Commentary: How to handle the U.S.-China trade talks
01/31/2019
As U.S. and Chinese delegations prepare for upcoming trade talks in Beijing, the two countries’ disputes over tariffs and trade are rattling markets, businesses, governments, consumers and workers across the globe. All of this corrosive uncertainty was entirely predictable – and explains why Presidents Donald Trump and Xi Jinping failed to reach an agreement when they met at the G20 summit in Buenos Aires in November.
Elaborate negotiations take tenacity, expertise and planning. They also take time.
There are certainly real challenges in the U.S.-China relationship. And virtually all progress Washington makes with its Chinese counterparts has come from an intense series of talks. At one point in the negotiations to allow U.S. beef access into Chinese markets, for example, the battle was down to experts debating a final letter – whether or not to include the letter “s” at the end of the word cow to determine traceability requirements for American cattle.

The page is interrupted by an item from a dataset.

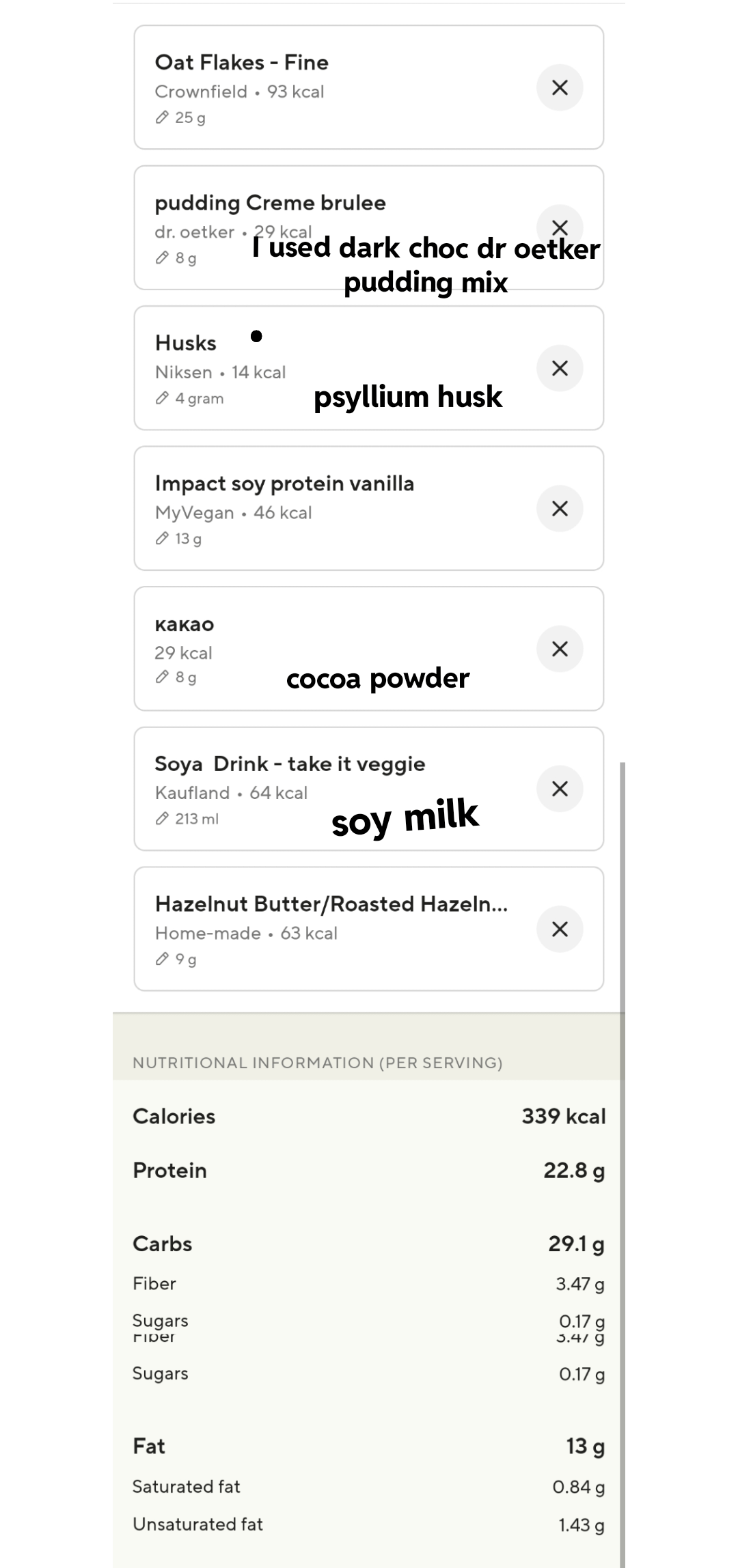738x1568 pixels.
Task: Remove Impact soy protein vanilla
Action: point(560,508)
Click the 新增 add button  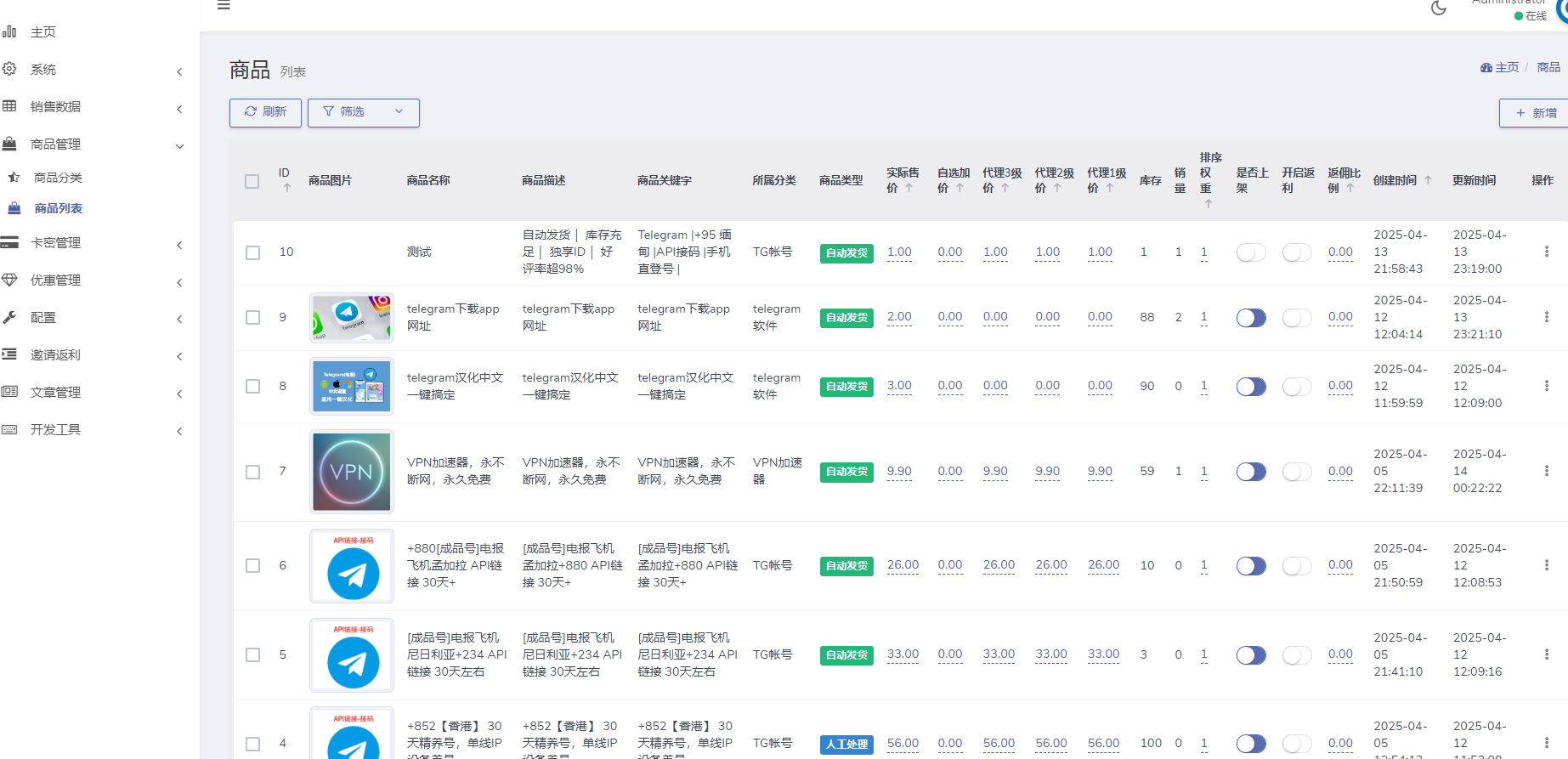click(1536, 113)
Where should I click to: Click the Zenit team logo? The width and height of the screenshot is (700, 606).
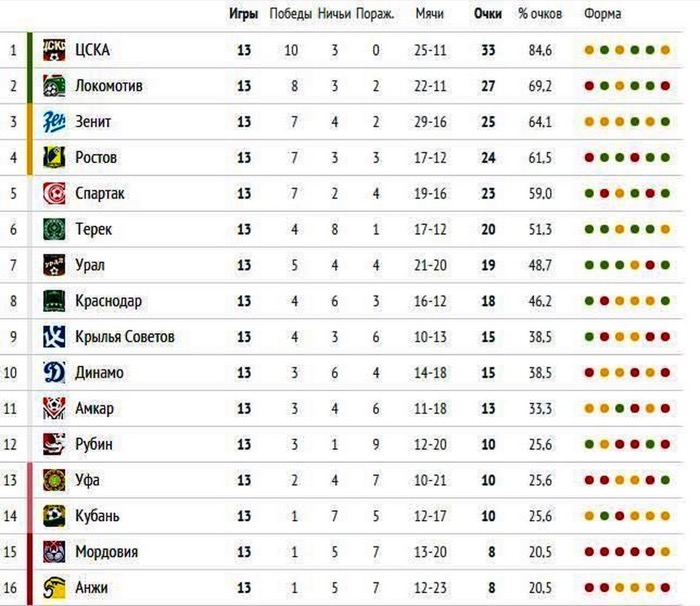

But this approach works. From these agreements and countless other negotiations, clear lessons emerge. Here are some of them:
PLAN: Negotiations like these require intense preparation. They require input from experts on the region and the issues – and forethought on which of a wide array of options your side would like to resolve, knowing that most will be cast aside and the focus will ultimately center on a handful of true priorities. During a 2014 visit between Presidents Barack Obama and Xi, this planning resulted in agreements on everything from climate to trade to visa validity and more.
KNOW WHERE YOU’LL GO – AND WHERE YOU WON’T: Chinese negotiators come to these discussions immensely well-prepped, with clear knowledge of where they might give and where they won’t. Their American counterparts typically do as well. To not do so is to lose before you walk through the door.
By drawing firm lines on freedom of navigation in the South China Sea, freedom of the press and more, the United States has long made clear where defined boundaries exist. It’s when and where the give exists elsewhere that it gets more interesting.
FIND LEVERAGE: When Chinese economic espionage spiked in 2015, Washington threatened sanctions ahead of a U.S. summit with Xi. Rather than face those sanctions and the prospect of a challenging state visit, China sent a special envoy from the Communist Party’s central committee ahead of that visit as it scrambled to undo the damage done.
Like Trump’s tariffs or not, they have provided the U.S. president with leverage. Whether or not that leverage will yield enduring outcomes depends on what he does with it.
USE THAT LEVERAGE: Those cyber negotiations yielded a U.S.-China accord that not only still stands, but reduced cyber incursions dramatically in the years that followed. It was the fear of these sanctions and an underwhelming state visit plus intense negotiations that drove the U.S. success. Some of those same fears exist now.
DETAILS MATTER: This is where experts on the National Security Council and agencies like the State Department matter most. From human rights and civil society concerns on through market access and intellectual property, negotiators can exploit vagaries to deny or delay for months and even years if they don’t want to comply without specific terms and dates.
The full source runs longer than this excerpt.